Several exclusive merchandising initiatives at Macy’s involve products with a focus on international social responsibility.
- Macy’s Path to Peace program includes colorful and symbolic baskets and bowls handmade by Rwandan weavers who survived the country’s civil war and genocide. The products are available on macys.com and in selected Macy’s stores. Introduced in 2005, Path to Peace has dramatically changed the lives of many Rwandans. From public health initiatives and HIV/AIDS care to the spirit of hope and reconciliation fostered by the weavers, the tangible and intangible impact of the project is no longer measured by individual weavers but by whole communities. More information is available at macys.com/rwanda.
- Macy’s Heart of Haiti program includes decorative pieces (such as textiles, metalwork and housewares) made by artisans struggling to recover from the tragic earthquake of 2010. The products are available on macys.com and in selected Macy’s stores. Purchasing one of these handcrafted masterpieces directly benefits Haitian artisans by allowing them to support their families with dignity and purpose. With steady income comes better nutrition, improved education and access to healthcare. Heart of Haiti also offers new opportunities for artists to collaborate with U.S. designers, strengthening artisan associations and inspiring and energizing their communities. More information is available at macys.com/haiti.
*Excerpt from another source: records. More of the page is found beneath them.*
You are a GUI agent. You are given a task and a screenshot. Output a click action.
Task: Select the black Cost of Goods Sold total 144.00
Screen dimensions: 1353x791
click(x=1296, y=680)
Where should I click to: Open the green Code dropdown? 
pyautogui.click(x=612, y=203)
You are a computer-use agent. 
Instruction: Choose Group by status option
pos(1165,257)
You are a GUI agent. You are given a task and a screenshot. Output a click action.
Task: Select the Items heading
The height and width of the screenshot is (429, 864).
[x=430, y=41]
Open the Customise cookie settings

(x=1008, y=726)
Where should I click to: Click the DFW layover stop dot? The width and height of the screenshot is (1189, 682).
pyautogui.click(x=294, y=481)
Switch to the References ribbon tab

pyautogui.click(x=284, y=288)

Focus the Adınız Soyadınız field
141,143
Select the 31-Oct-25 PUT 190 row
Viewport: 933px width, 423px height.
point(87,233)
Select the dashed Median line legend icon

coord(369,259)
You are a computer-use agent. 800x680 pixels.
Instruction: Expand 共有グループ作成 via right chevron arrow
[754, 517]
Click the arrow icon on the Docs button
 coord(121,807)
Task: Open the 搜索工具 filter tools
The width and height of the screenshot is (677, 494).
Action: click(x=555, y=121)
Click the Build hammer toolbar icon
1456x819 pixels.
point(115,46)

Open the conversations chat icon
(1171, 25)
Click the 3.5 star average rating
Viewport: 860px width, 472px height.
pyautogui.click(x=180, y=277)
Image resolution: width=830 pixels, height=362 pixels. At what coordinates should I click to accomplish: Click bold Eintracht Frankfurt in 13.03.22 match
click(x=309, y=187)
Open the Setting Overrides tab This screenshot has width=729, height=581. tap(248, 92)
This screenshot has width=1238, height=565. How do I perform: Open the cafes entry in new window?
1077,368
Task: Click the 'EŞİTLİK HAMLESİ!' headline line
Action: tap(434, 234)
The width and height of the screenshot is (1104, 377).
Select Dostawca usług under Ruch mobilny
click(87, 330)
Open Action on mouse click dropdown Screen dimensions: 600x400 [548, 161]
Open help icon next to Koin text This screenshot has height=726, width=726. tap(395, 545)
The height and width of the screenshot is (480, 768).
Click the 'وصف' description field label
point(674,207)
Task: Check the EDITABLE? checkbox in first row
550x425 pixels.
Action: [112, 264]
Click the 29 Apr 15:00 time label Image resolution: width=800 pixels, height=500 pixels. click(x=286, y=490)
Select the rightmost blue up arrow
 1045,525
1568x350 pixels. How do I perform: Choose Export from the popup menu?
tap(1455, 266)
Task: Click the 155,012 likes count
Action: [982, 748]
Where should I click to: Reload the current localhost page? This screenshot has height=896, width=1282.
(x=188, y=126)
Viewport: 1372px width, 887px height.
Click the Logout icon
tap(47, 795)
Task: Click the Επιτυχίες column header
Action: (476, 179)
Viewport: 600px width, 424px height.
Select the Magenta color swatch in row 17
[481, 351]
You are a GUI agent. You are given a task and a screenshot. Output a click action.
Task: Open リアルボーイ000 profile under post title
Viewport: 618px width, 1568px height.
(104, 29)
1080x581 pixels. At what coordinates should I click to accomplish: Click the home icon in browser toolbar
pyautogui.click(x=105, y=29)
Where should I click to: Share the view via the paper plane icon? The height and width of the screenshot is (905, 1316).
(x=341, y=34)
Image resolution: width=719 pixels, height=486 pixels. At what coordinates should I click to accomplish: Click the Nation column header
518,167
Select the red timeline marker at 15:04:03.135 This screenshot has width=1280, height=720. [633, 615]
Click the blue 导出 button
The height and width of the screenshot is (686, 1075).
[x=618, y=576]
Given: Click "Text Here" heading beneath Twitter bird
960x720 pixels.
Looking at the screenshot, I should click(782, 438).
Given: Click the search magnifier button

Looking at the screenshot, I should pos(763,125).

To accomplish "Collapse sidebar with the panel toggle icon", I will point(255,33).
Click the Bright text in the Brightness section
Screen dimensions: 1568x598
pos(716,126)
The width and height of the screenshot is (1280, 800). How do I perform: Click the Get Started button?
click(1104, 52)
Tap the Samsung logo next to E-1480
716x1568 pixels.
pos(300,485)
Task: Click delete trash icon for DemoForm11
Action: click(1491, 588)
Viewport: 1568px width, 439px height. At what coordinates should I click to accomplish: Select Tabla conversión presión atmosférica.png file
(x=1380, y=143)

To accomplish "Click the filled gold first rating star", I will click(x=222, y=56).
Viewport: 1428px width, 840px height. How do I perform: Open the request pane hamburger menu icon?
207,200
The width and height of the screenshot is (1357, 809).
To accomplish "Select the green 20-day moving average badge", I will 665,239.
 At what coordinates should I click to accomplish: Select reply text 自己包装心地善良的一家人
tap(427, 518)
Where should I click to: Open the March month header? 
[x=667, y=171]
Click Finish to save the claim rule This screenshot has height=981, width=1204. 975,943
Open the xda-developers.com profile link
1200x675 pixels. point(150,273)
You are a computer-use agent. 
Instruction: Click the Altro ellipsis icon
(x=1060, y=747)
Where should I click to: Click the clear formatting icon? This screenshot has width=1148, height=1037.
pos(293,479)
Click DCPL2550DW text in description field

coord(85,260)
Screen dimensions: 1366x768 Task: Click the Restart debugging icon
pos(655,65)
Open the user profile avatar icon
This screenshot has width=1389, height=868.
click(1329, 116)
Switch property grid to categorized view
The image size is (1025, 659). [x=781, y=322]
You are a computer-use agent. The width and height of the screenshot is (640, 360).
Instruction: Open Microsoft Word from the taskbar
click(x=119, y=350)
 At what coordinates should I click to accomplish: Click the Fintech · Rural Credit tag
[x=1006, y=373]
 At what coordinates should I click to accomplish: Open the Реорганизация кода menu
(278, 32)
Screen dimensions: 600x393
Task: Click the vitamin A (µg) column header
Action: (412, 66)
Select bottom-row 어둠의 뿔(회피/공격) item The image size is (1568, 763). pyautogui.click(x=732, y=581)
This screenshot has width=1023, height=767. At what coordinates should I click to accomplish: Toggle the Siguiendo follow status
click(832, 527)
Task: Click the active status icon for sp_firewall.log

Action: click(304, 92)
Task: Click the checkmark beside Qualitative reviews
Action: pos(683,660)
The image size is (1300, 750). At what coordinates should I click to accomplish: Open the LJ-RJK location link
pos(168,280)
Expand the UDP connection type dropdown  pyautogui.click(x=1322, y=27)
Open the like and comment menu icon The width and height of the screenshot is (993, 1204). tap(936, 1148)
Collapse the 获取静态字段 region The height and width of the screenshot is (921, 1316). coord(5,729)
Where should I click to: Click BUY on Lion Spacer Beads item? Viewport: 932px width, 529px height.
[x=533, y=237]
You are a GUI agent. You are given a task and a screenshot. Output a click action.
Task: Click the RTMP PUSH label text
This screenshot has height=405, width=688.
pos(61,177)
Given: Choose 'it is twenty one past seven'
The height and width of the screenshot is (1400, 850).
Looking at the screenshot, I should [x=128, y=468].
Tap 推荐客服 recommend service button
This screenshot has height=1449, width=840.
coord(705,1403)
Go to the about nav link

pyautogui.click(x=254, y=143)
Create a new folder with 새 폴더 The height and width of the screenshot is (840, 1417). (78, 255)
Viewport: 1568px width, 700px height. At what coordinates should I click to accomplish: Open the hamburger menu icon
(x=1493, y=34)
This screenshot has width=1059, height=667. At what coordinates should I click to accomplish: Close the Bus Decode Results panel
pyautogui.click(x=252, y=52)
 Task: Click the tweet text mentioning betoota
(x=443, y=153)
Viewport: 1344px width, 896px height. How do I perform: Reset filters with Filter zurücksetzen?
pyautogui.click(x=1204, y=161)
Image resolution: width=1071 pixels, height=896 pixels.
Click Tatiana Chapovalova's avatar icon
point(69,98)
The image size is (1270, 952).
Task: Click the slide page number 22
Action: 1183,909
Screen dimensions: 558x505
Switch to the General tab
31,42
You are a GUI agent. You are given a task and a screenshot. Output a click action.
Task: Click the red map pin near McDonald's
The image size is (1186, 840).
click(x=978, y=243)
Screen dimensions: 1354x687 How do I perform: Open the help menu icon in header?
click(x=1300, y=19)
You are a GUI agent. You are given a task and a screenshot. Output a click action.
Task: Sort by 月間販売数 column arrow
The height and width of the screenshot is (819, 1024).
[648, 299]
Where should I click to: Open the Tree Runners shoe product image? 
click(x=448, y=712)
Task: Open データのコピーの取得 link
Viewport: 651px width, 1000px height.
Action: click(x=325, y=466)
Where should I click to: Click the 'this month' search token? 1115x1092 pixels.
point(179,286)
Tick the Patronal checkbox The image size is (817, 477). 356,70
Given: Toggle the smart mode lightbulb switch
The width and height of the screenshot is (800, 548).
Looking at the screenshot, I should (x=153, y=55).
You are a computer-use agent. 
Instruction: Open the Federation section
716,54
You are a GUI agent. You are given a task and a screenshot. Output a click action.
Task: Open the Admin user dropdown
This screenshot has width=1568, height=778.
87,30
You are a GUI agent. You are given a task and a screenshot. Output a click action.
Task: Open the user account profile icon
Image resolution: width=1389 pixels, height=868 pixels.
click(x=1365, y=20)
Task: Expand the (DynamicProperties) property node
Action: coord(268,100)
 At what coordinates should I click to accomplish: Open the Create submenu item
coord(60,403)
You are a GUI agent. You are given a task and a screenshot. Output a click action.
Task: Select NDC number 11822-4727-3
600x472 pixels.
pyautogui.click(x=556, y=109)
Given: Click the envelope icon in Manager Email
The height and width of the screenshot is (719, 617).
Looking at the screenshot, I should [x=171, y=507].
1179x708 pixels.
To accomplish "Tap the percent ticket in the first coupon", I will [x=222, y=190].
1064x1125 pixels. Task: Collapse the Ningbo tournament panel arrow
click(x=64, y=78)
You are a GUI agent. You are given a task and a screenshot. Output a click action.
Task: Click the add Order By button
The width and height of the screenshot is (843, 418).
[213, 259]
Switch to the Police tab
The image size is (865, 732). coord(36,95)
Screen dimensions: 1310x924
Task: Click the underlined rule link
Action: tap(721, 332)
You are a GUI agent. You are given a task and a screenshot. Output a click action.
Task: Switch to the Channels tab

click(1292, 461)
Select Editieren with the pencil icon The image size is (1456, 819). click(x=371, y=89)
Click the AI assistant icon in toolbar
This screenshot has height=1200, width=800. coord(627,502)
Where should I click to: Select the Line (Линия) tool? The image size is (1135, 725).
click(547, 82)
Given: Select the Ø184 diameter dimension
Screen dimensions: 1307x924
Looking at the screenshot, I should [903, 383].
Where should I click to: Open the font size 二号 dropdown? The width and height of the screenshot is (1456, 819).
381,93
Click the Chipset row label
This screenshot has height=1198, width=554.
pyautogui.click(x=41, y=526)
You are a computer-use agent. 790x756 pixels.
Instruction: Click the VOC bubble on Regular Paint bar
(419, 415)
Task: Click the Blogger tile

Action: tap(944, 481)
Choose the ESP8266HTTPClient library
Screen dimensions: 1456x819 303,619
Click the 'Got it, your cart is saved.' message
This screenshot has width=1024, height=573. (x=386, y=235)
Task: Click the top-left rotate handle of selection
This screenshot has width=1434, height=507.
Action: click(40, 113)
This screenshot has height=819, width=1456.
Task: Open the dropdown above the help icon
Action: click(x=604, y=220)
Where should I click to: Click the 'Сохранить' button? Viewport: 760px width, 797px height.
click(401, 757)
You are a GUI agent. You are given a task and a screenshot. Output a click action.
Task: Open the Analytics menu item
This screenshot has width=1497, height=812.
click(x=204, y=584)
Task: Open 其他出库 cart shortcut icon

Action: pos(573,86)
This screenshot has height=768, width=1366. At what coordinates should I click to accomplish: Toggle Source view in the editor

- GoodWeave™ Rugs – In spring 2011, Macy’s introduced a collection of decorative area rugs that have been certified by GoodWeave™, an international organization that works to ensure rugs made by hand in Nepal and India are free of child labor. The collection is carried in 10 Macy’s stores nationwide. By buying a beautiful hand-crafted rug at Macy’s with the GoodWeave label, shoppers are helping to support families and build sustainable communities in Nepal and India, nations where poverty is widespread. GoodWeave-certified rugs are woven by skilled adult artisans, permitting educational opportunities for children who otherwise might be required to work. More information about GoodWeave is available at goodweave.org.